Mageres Angebot bei Strukturierten Produkten
Im Bereich der Strukturierten Produkte ist Australien beinahe ein weisser Fleck. Das endlos laufende Tracker-Zertifikat OEASX der UBS auf den S&P/ASX Australia Dividend Opportunities Index wurde im vergangenen Jahr eingestellt. Unter den wenigen im Tableau von SIX Swiss Exchange kotierten Anlageprodukten mit Bezug zu Australien sticht das Kapitalschutzprodukt mit Coupon IFMXAU der Leonteq auf den MSCI Australia heraus. Das in AUD emittierte Anlageprodukt mit Laufzeit bis 23. Januar 2020 zahlt jedes Jahr einen Coupon in Relation zur Entwicklung des Basiswertes und besitzt einen 100%igen Kapitalschutz. Im Vergleich zu CHF-Obligationen konnte man damit bislang durchaus punkten, mehr aber auch nicht. Der S&P/ASX 200 ist ferner Bestandteil in einigen Multi-BRCs. Last but not least findet sich mit dem Call-Warrant CAW11U der UBS auf den S&P/ASX 200 Index ein einziges Hebelprodukt auf den Aktienmarkt Down Under. Der am 2. September 2016 in USD (Quanto) emittierte und am 30. Juli 2021 verfallende Warrant mit einem Strike bei AUD 5’433 hat sich bislang sehr gut geschlagen und besitzt intakte Chancen, seine Gewinne auszubauen. Der täglich aufdatierte dp Product Report gibt regelmässig Auskunft über die wichtigsten Parameter.
Unsere Anlageempfehlungen
Wer auf Australien setzten möchte, der kommt um Rohstoffe nicht herum. Unsere Top-Empfehlung ist der Überflieger der vergangenen drei Jahre: der ETF MVR von VanEck mit einer für diesen volatilen Sektor moderaten TER von 0.35%. Der ETF umfasst mindestens 20 Titel, deren maximales Gewicht bei 8% gekappt wird.
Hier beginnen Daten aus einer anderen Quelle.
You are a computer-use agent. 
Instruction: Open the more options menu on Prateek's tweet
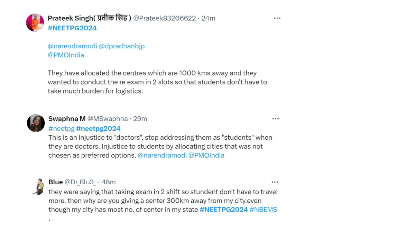[277, 18]
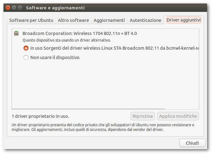Viewport: 213px width, 155px height.
Task: Click the '1 driver proprietario in uso' status text
Action: point(40,116)
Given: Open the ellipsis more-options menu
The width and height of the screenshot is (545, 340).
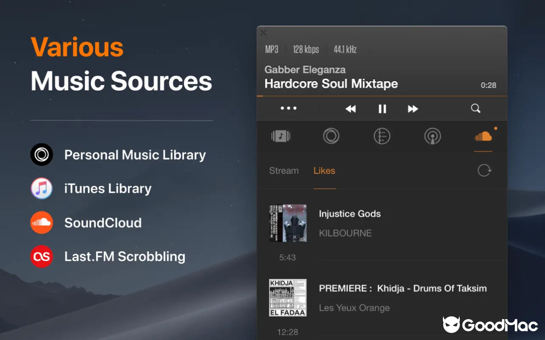Looking at the screenshot, I should [289, 108].
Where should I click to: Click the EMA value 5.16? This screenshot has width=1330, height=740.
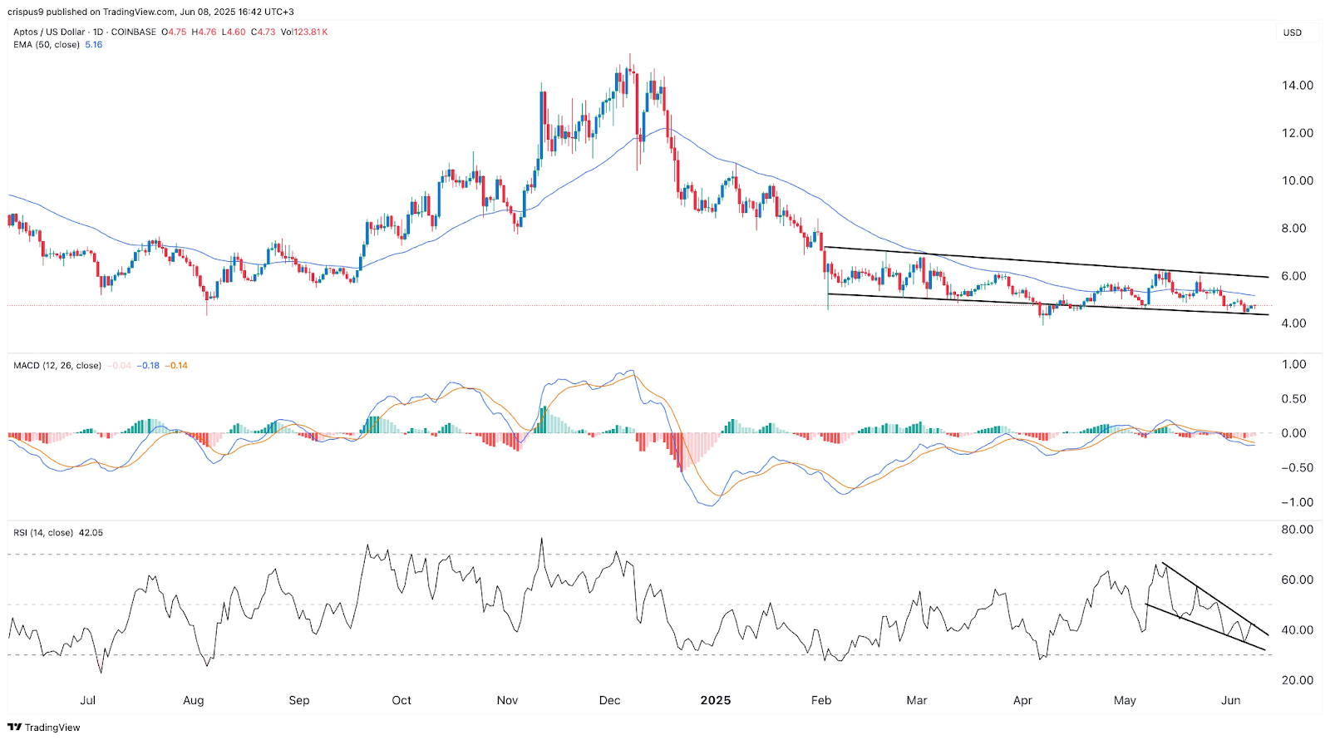[93, 45]
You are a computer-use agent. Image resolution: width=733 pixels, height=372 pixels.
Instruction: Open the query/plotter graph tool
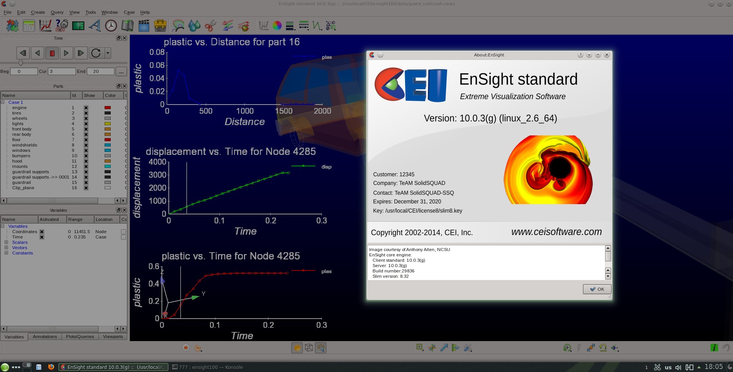click(45, 26)
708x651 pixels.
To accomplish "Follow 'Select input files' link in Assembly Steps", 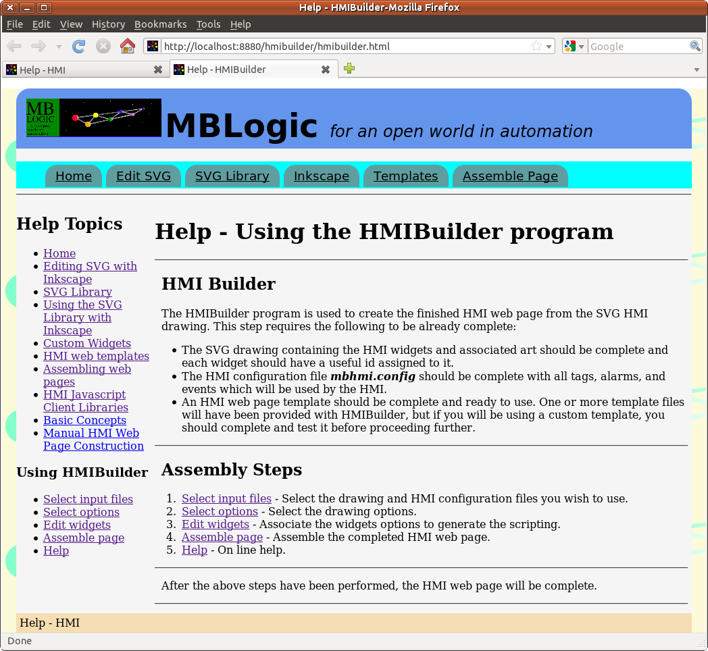I will [x=226, y=499].
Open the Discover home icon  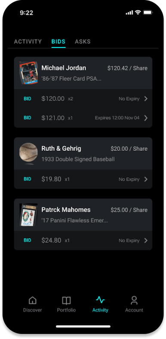click(32, 300)
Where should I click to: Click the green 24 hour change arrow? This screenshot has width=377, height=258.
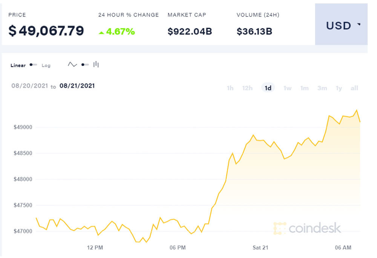click(x=101, y=33)
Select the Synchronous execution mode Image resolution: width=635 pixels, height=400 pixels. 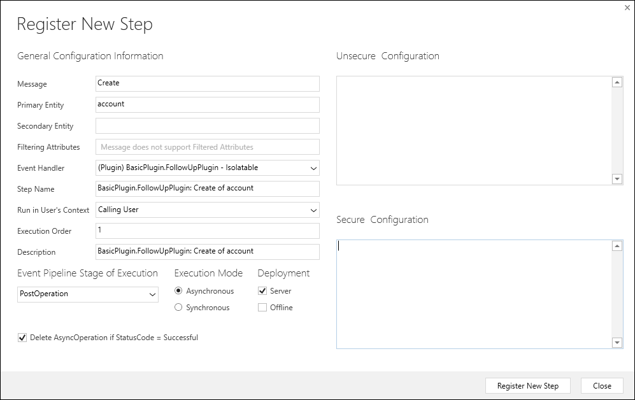(180, 307)
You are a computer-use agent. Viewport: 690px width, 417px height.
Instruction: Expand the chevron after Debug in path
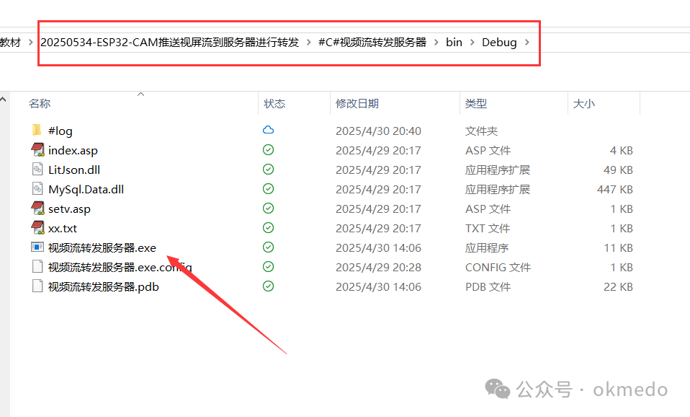[x=527, y=42]
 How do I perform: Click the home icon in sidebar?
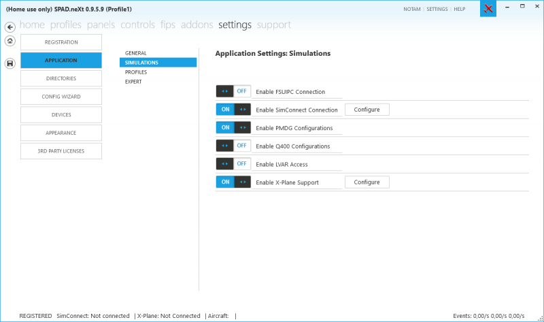click(10, 41)
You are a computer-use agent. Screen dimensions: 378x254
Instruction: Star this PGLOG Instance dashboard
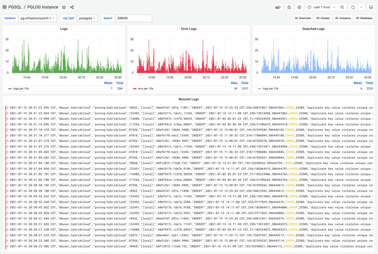[64, 7]
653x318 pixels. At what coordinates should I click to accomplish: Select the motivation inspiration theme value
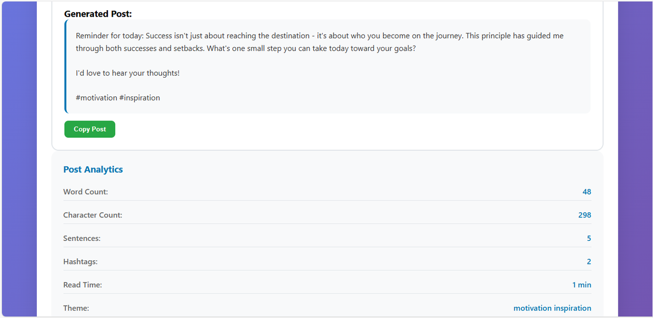click(x=552, y=308)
Die Top-10 des Indexfonds (Blue Chips wie BHP, Woodside Petroleum, Rio Tinto, South32, Newcrest u.a.) machen gut 60% aus. Der grösste Anteil von rund 27% entfällt auf Aktien diversifizierter Rohstoffkonzerne, 17% auf Goldminenunternehmen und 16% auf Unternehmen mit Fokus Öl und Gas. Einziger Wermutstropfen ist das mit rund AUD 55 Millionen vergleichsweise tiefe Vermögen im ETF. Die zwei weiteren Empfehlungen, die ETFs IOZ und der auf SIX Swiss Exchange kotierte AUSAUW, basieren beide auf australischen Blue Chips Indizes. Die Kursentwicklung des MSCI Australia bzw. des S&P/ASX 200 Accumulation Index weist eine hohe Parallelität auf, da die Branchengewichtung der beiden Basiswerte einen hohen Deckungsgrad aufweist. Unterschiede gibt es hinsichtlich der Anzahl Titel. Der MSCI Australia umfasst 69, der S&P/ASX 200 Accumulation deren 200. Der ETF IOZ hat im Vergleich zum AUSAUW den Vorteil deutlich tieferer jährlicher Gebühren. Beides sind solide passive Anlagen auf den Gesamtmarkt. Wer höhere Erwartungen hegt, für den ist der MVR «the place to be». Das umso mehr als die laufende globale Monetarisierung der Schulden im Endeffekt vermutlich zu einer Stagflation führen wird, die mangels der Möglichkeit der Zinsanhebung, die Preise von Rohstoffen und anderen Sachwerten in die Höhe katapultieren dürfte. Australien im Allgemeinen und der Bereich Rohstoffe im Speziellen zählen vor diesem Hintergrund zu den heissen Eisen. Untergangspropheten sei gesagt: «Don’t worry about the world coming to an end today. It is already tomorrow in Australia.»